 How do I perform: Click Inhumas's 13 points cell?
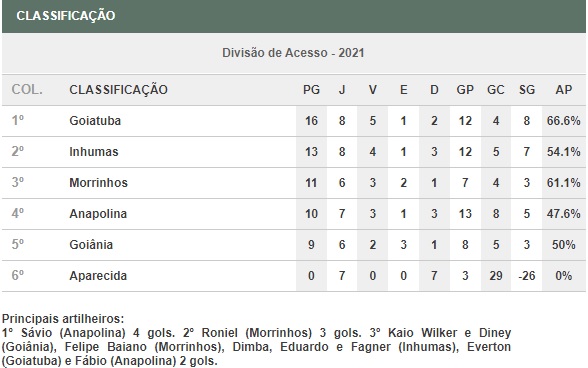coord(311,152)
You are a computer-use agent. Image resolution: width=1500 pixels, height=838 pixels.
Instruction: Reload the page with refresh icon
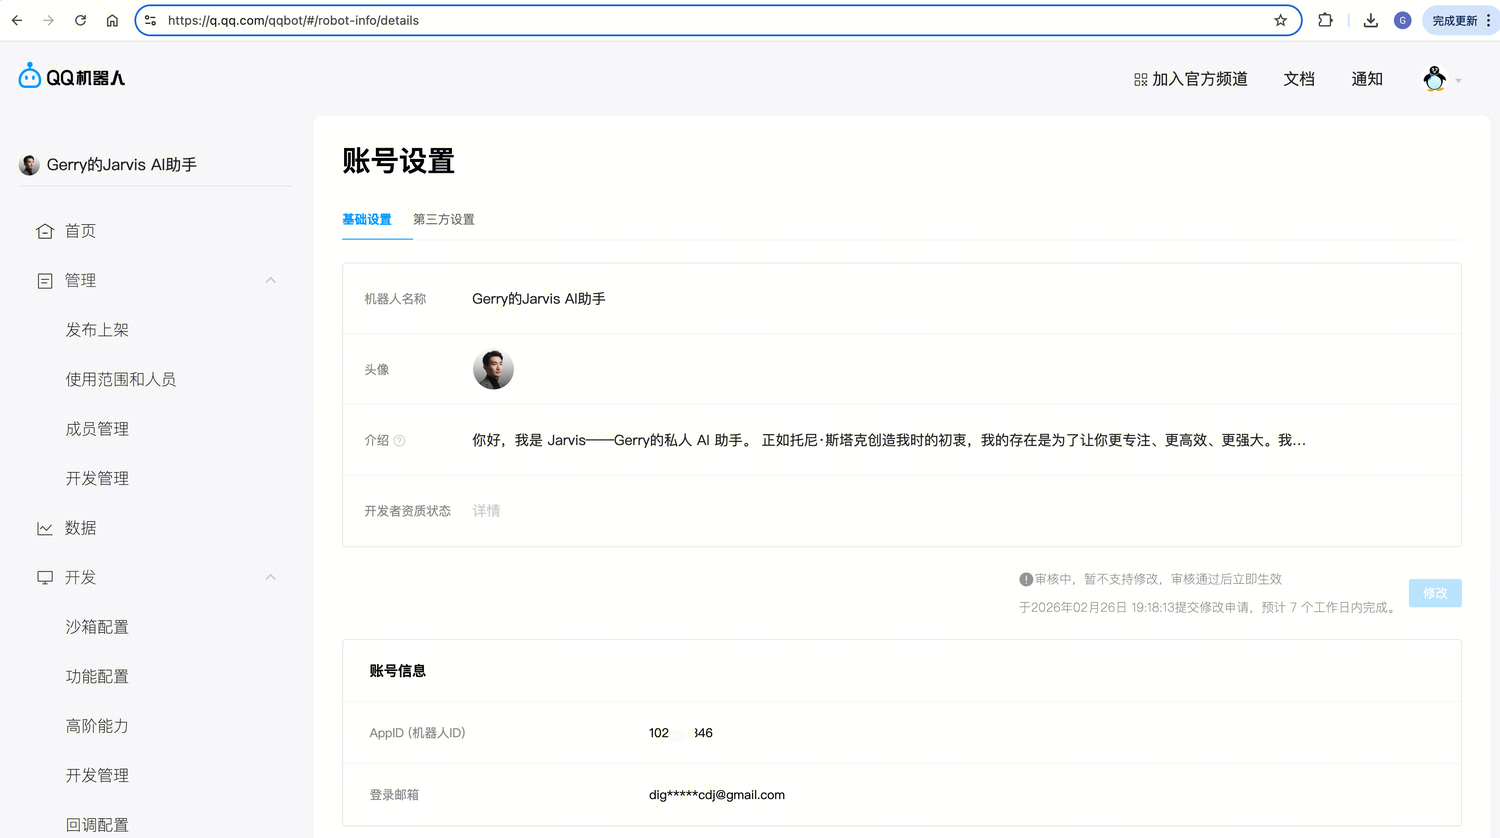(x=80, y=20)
····················
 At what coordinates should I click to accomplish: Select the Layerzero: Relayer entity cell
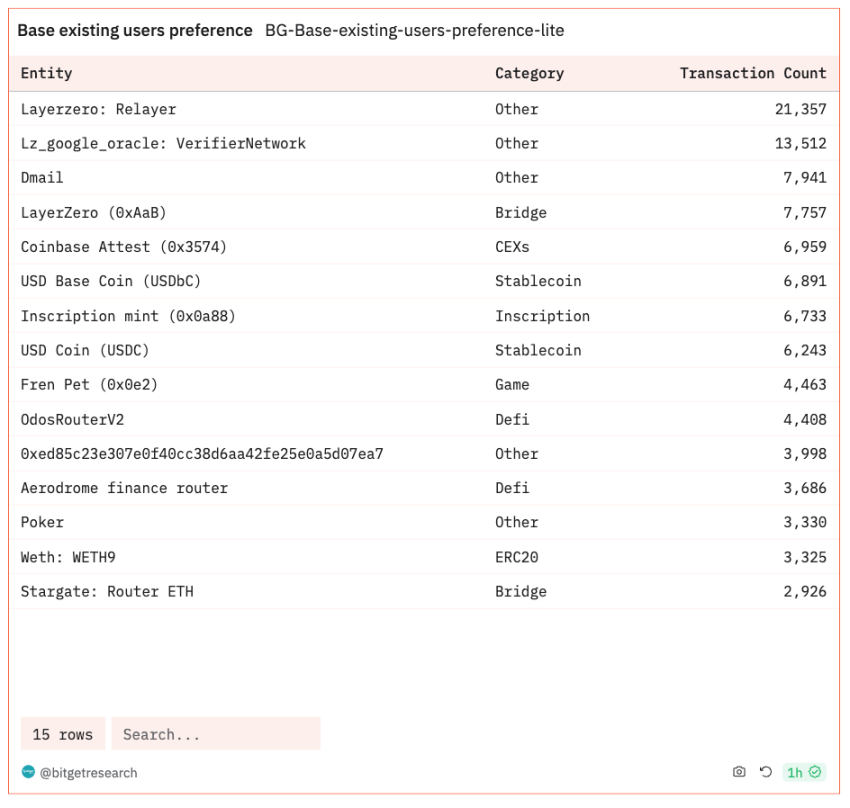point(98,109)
····················
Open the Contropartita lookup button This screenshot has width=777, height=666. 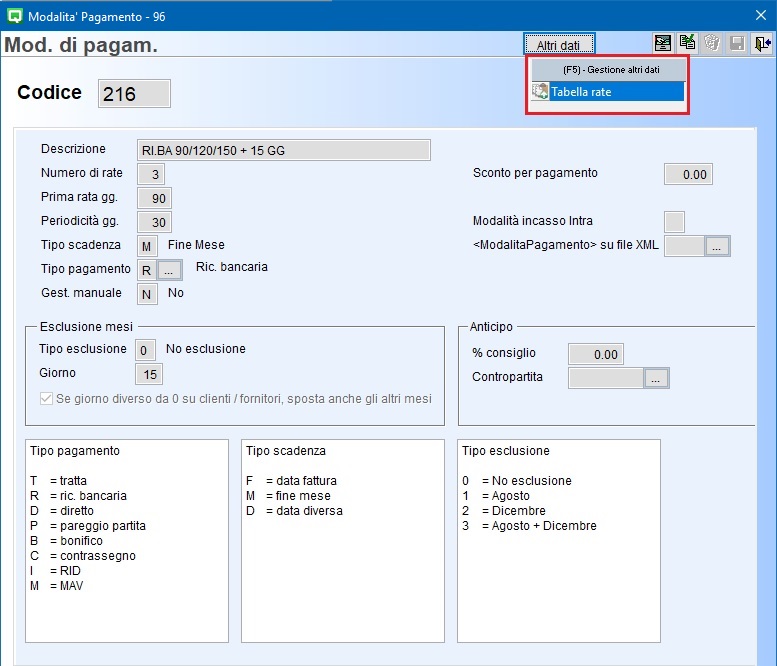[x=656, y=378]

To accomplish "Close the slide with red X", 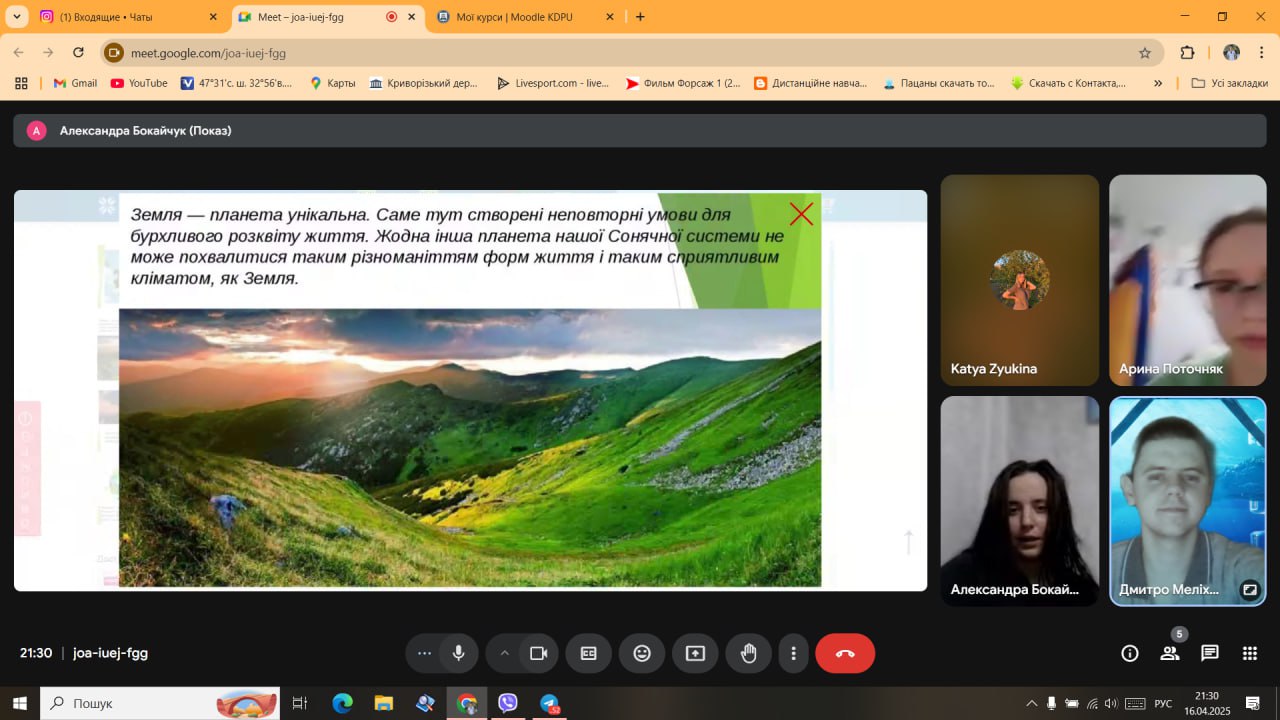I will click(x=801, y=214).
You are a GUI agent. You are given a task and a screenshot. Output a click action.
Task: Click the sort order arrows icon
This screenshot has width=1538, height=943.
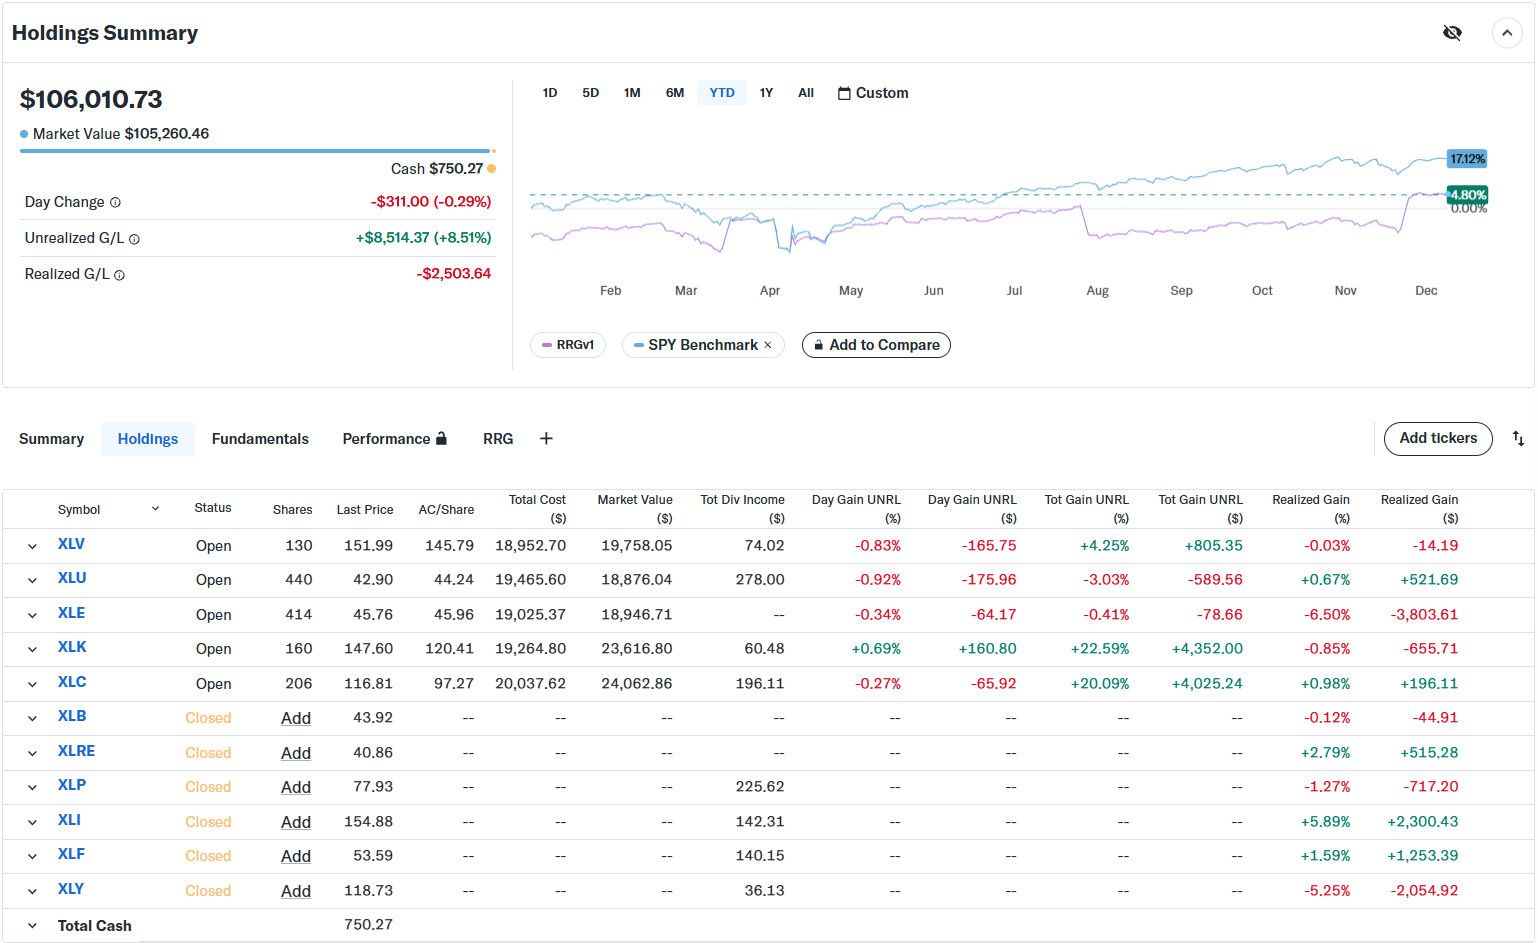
····················
_Activity:_
In the entries above, tally the lines that include the string "agent". Give the figure only.

_Task solution:_
2